長野県にある「阿智村」をご存知でしょうか。環境省が行った調査で「星が最も輝いて見える場所」に選ばれたこともある、日本で一番星が綺麗に見える場所です。
阿智村の「天空の楽園 日本一の星空ナイトツアー」ではロープウェイに乗って標高1,400メートルの山の頂上まで行き、手が届きそうなほどの距離で星空を満喫することができます。
東京育ちの私にとって、星を観察することはあまり馴染みがあるものではありません。一度でいいから、プラネタリウムのような満天の星空を実際の夜空で見てみたいなぁ…と夢見ていました。
冬の寒さがまだ残っていた2025年3月。満を持して、阿智村旅行を決行することにしました。空気が冷たく澄んでいるのできっと美しい星空になるだろう。阿智村の晴天率は約60%とのことだし、私は晴れ男だし問題ないだろう。と、期待だけを胸に当日を迎えました。

しかし、当日は雪でした。1週間前の天気予報からずっと雨または曇りだったので半ば諦めつつも「なんだかんだ当日は晴れるでしょう」と一縷の望みに懸けていましたが…。容赦なく雪が降り続いていました。
星を見に行くのが旅行の目的なのに、星がまったく見えないなんて意味がないじゃないか!!と、かなりやさぐれながらも阿智村に到着。移動中に降り続いていた雪は、私を嘲笑うかのような霙(みぞれ)に変わっていました。ホテルに到着する頃には足元はべちょべちょです。
このような絶望的な状況でしたが、ロープウェイは通常運転していました。夜になっても雪まじりの雨が降り続いていましたが、せっかく来たのでロープウェイで山の頂上までは行くことに。山頂はしっかり雪が降り積もっていました。標高があがれば雲より上に行けるかも…?という最後の希望も虚しく潰えたのです。

こうして結局、「星を見に行くだけの旅行」だったのに「星がまったく見えないだけで何もしない旅行」になってしまいました。あぁ、何のためにここまで来たんだろう…
という状況でしたが、宿泊したホテルがとても素晴らしかったです。品数豊富な売店で地酒と(長野なので)リンゴサイダーを購入。大きな露天風呂は他のお客さんが居なくて貸切状態。夕食は地元食材をふんだんに活用した会席料理で、ここで食べたエビの天ぷらは人生史上一番美味しかったです。

山頂で残念な思いをしましたが、美味しい食事を食べて気持ちの良い温泉に入り、自室で晩酌をしていると不思議と気分も変わってきました。
星を見れなかったのは非常に残念だけど、まだ「満天の星空を見る」という夢を追いかける楽しみが残ったじゃないか。
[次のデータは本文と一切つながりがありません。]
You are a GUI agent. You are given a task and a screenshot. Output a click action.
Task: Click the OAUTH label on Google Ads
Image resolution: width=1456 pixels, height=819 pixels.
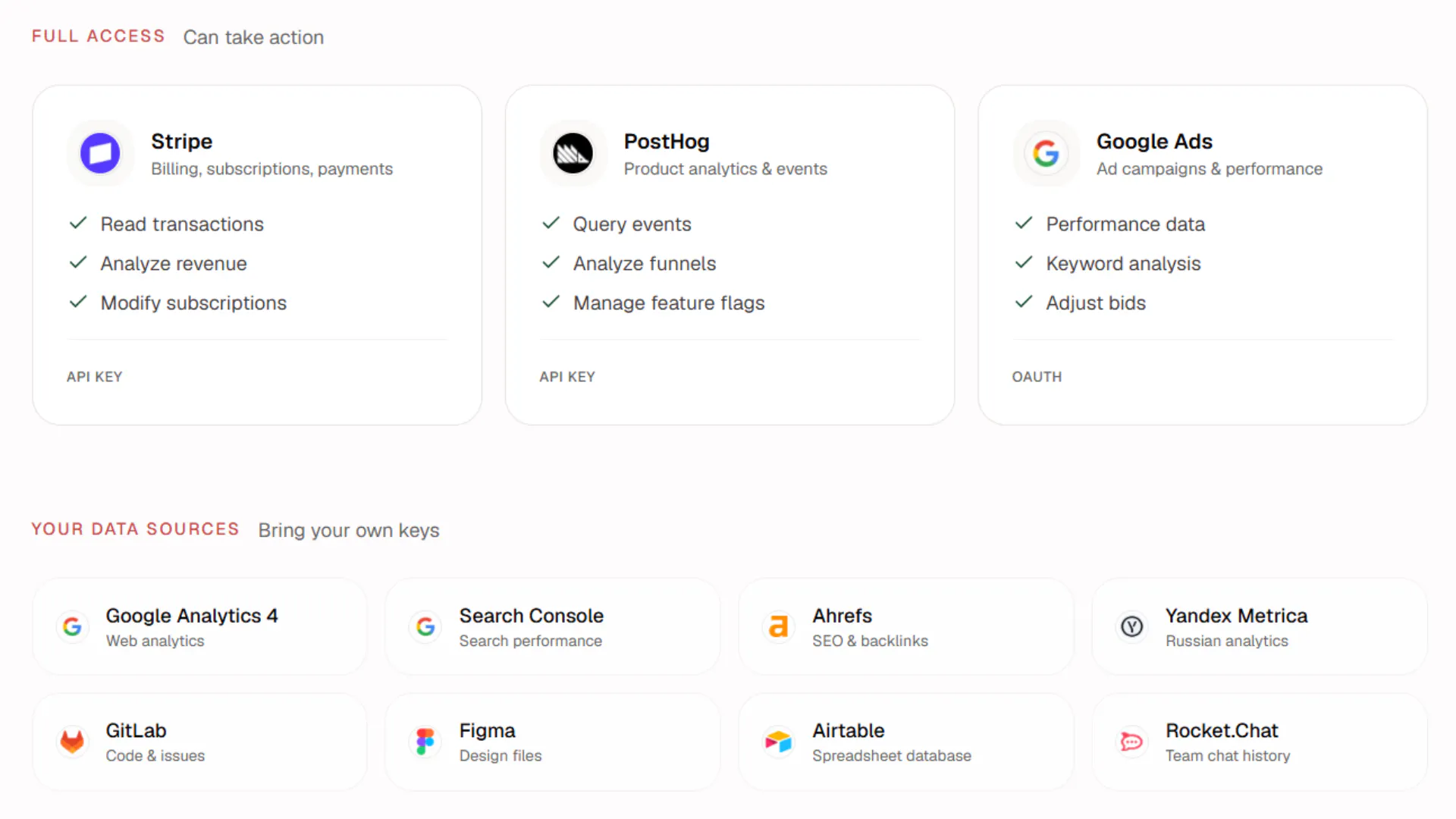pyautogui.click(x=1037, y=377)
この先の人生で「星を見に行ったのに雪だったんだよ」という笑い話ができるじゃないか。いつかまた阿智村にリベンジに来たときに、このホテルで最高の天ぷらをもう一度いただけるじゃないか。一緒に来た友人と、思い出深い晩酌ができたじゃないか。
旅行前までのやさぐれが嘘のように、清々しい気持ちで阿智村を発つことができました。夢は叶えるのが一番幸せですが、叶うまでの道のりもまた幸せな時間なのかもしれません。そんな素敵なことに気づかせてくれる「旅行」が、私はやっぱり大好きです。